Мы прошли обширным двусветным залом, в люстрах, с хорами для музыкантов, с колоннами, – совсем зал Дворянского Собрания в уменьшенном виде. Блистали паркетные полы, с новенькими дорожками. Прошли малиновую гостиную, карточную, биллиардную, – все образцово чисто, парадно, в большом солнце. Наш проводник отворил массивную дубовую дверь, взял визитные карточки, предупредил, что сейчас две ступеньки, и попросил присесть:
– Его сиятельство сейчас будут… – и удалился, притворив дверь.
Мы остались в обширной, высокой библиотеке, залитой солнцем, приятно мягким сквозь зеленые тюлевые занавески. Пол был затянут серым сукном.
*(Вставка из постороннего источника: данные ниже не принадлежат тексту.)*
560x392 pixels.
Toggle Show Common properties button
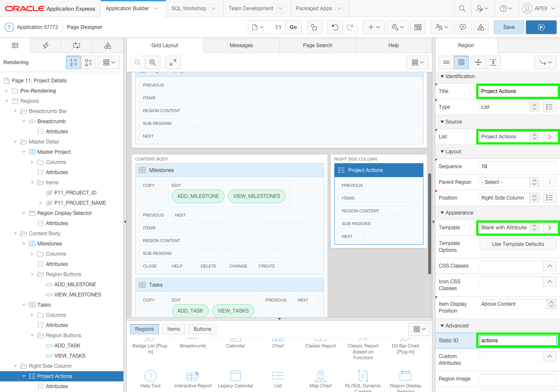446,62
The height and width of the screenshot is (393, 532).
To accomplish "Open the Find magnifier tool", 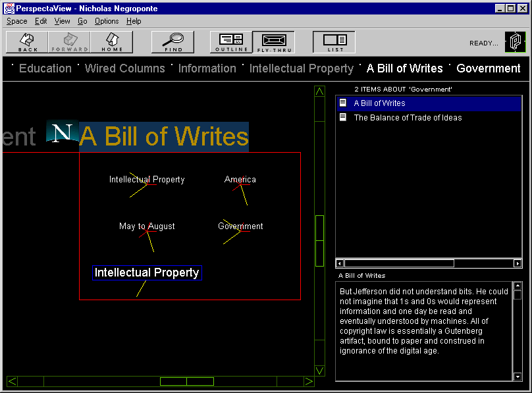I will pyautogui.click(x=173, y=42).
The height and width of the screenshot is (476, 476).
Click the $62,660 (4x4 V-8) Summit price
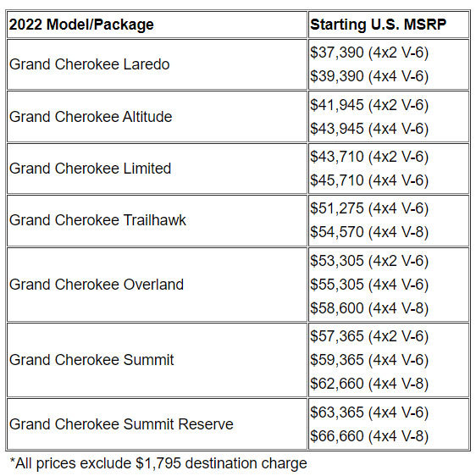(369, 384)
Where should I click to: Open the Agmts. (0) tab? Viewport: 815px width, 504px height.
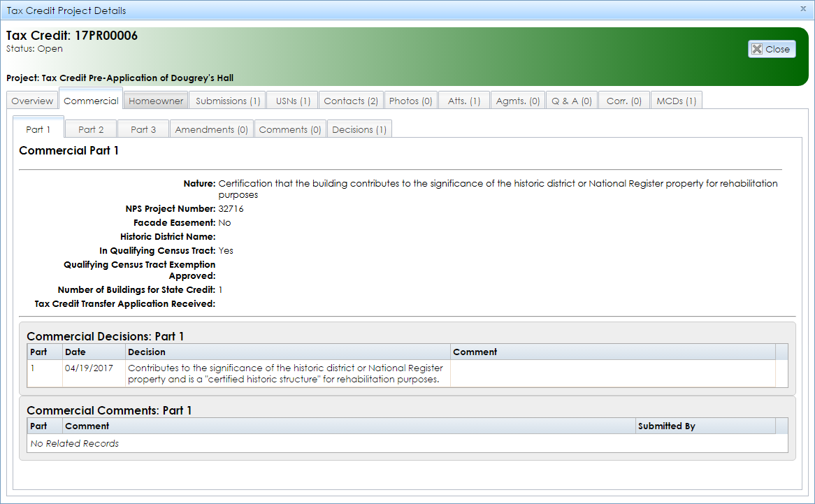pyautogui.click(x=517, y=100)
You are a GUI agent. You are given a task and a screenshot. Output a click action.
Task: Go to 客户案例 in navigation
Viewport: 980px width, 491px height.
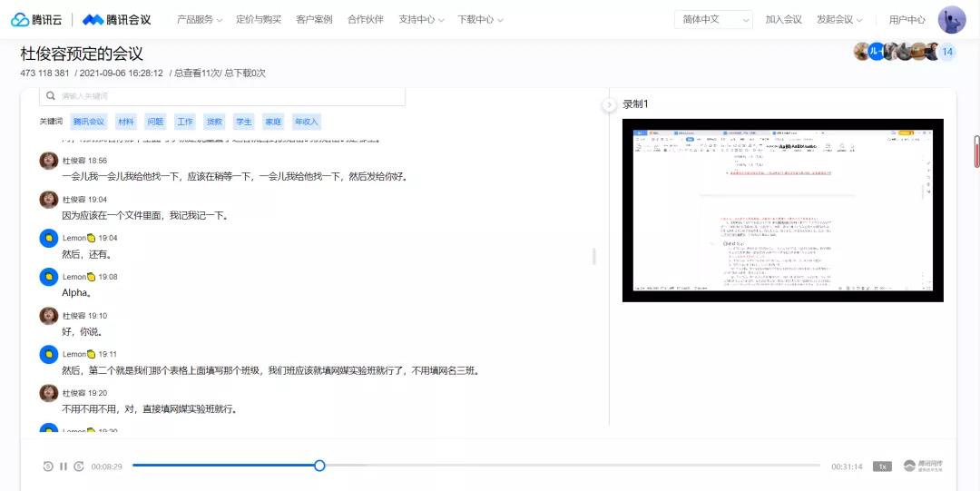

Посередине стоял большой круглый стол, накрытый зеленым сукном, удобный, низковатый, с тяжелыми канделябрами темной бронзы, в толстых, кубастых свечах, крутящийся, как оказалось после, с люстрой из хрусталя, в зеленых и розовых свечах, – пасхальных. Вокруг были низкие кожаные кресла, в углах – мраморные статуи. Все стены – в книгах, до потолка. В простенке образ св. Николая, с теплящейся лампадой. Все блистало лачком переплетенных корешков, тисненьем. Не книжные шкапы, а полки мореного дуба, приставные. У меня глаза разбежались, и стало стыдно, что я имел дерзость мечтать. «Одни переплеты больше пяти тысяч…»
– Не укупишь..? – подмигнул Алексей Иванович. – И в квартирке небось не уместится.
– Какое там… – махнул я, и тут отворилась дверь. Входил князь в сопровождении двух дымчатых догов, в стоячих ушках-рожках.
Крепкий, высокий, стройный; красивая голова, впроседь. Ни следа болезненности в лице, в движеньях. Князь шел уверенно, радушно улыбаясь, приветливо-барственно кивнул, и его синеватые глаза не без живости оглянули нас. Только слабая желтизна висков намекала на его недомогание, но она едва чувствовалась в свежести выбритых щек, в ровно подстриженной бородке. Приятное, мягкое выражение лица, располагающее. К нему очень шел мастерской покрой платья, цвета вороненой стали, подчеркивая его слаженность. Подумалось: «какая свободная простота, в платье даже».